Finghin Collins followed with the Renoir Quartet in a sombre Schumann Piano Quintet and dirge-like marches despite a vigorous Scherzo.

Abdel Rahman El Bacha

The Lebanese pianist chose Chopin’s 24 Preludes to show his technical skills but this was too technical, like a clever selection of difficult passages that didn’t fit a mood and the few recognisable snatches didn’t make up for undeniable skill.

That sense of disappointment carried into Finghin Collins 10pm concert of Schubert’s B Flat Piano Sonata. However, there were sublime passages where life seemed precious but the anguished grimaces of Collins caused me to close my eyes. The sonata ended rather than danced away.

Rebecca Capova

The Sunday morning was bright and chilly and Irish-born pianist Rebecca Capova got a noon concert off to a lively start with a Mozart Piano Sonata. I loved the gentle Adagio and Capova’s beautiful playing as I pondered a plaque in St.Mary’s Church to Mildred Bushe, in loving memory who gave a lifetime of dedication to that parish and died 87 years ago almost to the day.

Ravel’s Mirrors was a bit too technical for a morning but I liked The Valley of Bells for its impressionist touches, a Dutilleux Variations was again more technical that entertaining but it had a powerful conclusion.

The closing afternoon concert opened with Finghin Collins giving another technical display of keyboard mastery with a Bach Fantastie and Fugue.
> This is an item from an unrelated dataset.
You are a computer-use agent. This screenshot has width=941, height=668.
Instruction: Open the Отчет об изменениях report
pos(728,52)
Abdel Rahman El Bacha joined Dominic Dudley (double bass) and the Renoir Quartet for a brooding and beautiful Chopin Piano concerto No.2. This was quality work of unrequited love and rippling Mazurka tunes that delighted the audience. Sa Chen returned with an overly technical set of Rachmaninov, Etudes and a fine Chinese contemporary piece Namucuo by Xiaogang Ye with beautiful hammering ripples of sound.

Alkan’s The Wind was a virtuoso exercise in shivers of music and the concluding Ravel La Valse was a weak finale.